--- Records for the exercise Enclosed Below ---

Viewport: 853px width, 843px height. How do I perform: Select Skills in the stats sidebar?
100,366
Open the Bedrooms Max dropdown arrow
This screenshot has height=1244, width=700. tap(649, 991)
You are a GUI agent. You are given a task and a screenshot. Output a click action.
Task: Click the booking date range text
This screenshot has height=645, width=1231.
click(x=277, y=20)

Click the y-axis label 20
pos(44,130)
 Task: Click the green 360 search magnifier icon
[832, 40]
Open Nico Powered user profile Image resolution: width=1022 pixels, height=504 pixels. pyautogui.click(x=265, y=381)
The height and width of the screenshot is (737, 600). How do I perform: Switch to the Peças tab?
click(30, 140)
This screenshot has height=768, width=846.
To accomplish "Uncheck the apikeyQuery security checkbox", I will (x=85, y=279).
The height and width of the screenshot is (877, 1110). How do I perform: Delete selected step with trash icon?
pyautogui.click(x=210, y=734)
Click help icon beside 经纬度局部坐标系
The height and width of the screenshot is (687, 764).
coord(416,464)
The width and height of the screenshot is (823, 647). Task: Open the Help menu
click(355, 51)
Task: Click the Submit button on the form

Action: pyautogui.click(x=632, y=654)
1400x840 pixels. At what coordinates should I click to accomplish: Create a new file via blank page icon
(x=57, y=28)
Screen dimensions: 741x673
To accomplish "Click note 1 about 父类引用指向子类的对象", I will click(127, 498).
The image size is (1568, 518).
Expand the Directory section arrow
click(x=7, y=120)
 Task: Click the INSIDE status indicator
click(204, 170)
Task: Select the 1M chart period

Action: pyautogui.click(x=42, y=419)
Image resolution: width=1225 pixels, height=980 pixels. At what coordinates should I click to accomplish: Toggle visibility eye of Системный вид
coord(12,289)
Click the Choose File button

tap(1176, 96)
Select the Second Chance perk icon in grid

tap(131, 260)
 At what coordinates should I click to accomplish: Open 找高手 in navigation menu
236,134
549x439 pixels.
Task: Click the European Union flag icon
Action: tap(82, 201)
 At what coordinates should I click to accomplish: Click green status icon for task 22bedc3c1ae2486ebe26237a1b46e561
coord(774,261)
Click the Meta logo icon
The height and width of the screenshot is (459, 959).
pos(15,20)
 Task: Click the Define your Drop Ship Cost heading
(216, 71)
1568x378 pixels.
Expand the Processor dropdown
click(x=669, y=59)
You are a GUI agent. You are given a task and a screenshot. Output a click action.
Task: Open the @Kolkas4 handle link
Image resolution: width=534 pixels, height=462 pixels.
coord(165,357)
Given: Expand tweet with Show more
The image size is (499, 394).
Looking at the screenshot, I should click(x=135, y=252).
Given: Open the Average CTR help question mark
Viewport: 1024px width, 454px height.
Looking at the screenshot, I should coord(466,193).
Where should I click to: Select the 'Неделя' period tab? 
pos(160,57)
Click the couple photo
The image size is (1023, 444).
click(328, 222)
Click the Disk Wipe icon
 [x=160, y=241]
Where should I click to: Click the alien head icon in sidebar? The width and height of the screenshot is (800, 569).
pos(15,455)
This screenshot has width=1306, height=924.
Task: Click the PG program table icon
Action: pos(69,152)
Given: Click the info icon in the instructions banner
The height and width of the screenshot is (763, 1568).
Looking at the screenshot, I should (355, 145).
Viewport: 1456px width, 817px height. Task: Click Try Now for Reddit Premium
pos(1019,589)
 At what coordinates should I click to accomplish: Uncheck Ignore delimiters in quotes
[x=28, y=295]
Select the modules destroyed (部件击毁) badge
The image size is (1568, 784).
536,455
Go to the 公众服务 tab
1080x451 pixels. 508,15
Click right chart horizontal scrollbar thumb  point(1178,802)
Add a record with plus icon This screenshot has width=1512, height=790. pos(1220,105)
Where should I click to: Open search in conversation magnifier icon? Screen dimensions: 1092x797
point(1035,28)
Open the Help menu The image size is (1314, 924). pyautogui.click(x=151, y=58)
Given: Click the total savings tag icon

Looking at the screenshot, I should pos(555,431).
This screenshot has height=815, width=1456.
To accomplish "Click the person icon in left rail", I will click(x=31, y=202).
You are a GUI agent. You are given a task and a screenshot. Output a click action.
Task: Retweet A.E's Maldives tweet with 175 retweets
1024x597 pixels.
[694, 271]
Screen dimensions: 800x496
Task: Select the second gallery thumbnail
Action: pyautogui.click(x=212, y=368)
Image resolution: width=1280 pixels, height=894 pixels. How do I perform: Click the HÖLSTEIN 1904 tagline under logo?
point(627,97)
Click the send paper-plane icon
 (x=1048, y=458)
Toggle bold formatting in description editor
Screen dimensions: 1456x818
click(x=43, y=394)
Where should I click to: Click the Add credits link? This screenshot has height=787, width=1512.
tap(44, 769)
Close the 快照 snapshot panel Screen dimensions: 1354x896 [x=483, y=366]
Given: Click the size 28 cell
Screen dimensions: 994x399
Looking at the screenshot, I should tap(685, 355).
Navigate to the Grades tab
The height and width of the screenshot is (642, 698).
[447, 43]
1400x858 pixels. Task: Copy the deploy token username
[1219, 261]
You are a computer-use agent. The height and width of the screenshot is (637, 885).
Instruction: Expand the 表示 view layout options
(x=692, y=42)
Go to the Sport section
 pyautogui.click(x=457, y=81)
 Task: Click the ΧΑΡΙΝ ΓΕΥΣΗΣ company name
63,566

--- End of Enclosed Records for the exercise ---

[Description of the task] Retype the portion of the data above that starts on the line with "Click the Choose File button" and finishes on the line with "Add a record", including both of those lines.

[Problem solution]
Click the Choose File button

tap(1176, 96)
Select the Second Chance perk icon in grid

tap(131, 260)
 At what coordinates should I click to accomplish: Open 找高手 in navigation menu
236,134
549x439 pixels.
Task: Click the European Union flag icon
Action: tap(82, 201)
 At what coordinates should I click to accomplish: Click green status icon for task 22bedc3c1ae2486ebe26237a1b46e561
coord(774,261)
Click the Meta logo icon
The height and width of the screenshot is (459, 959).
pos(15,20)
 Task: Click the Define your Drop Ship Cost heading
(216, 71)
1568x378 pixels.
Expand the Processor dropdown
click(x=669, y=59)
You are a GUI agent. You are given a task and a screenshot. Output a click action.
Task: Open the @Kolkas4 handle link
Image resolution: width=534 pixels, height=462 pixels.
coord(165,357)
Given: Expand tweet with Show more
The image size is (499, 394).
Looking at the screenshot, I should click(x=135, y=252).
Given: Open the Average CTR help question mark
Viewport: 1024px width, 454px height.
Looking at the screenshot, I should coord(466,193).
Where should I click to: Select the 'Неделя' period tab? 
pos(160,57)
Click the couple photo
The image size is (1023, 444).
click(328, 222)
Click the Disk Wipe icon
 [x=160, y=241]
Where should I click to: Click the alien head icon in sidebar? The width and height of the screenshot is (800, 569).
pos(15,455)
This screenshot has width=1306, height=924.
Task: Click the PG program table icon
Action: pos(69,152)
Given: Click the info icon in the instructions banner
The height and width of the screenshot is (763, 1568).
Looking at the screenshot, I should (355, 145).
Viewport: 1456px width, 817px height. Task: Click Try Now for Reddit Premium
pos(1019,589)
 At what coordinates should I click to accomplish: Uncheck Ignore delimiters in quotes
[x=28, y=295]
Select the modules destroyed (部件击毁) badge
The image size is (1568, 784).
536,455
Go to the 公众服务 tab
1080x451 pixels. 508,15
Click right chart horizontal scrollbar thumb  point(1178,802)
Add a record with plus icon This screenshot has width=1512, height=790. pos(1220,105)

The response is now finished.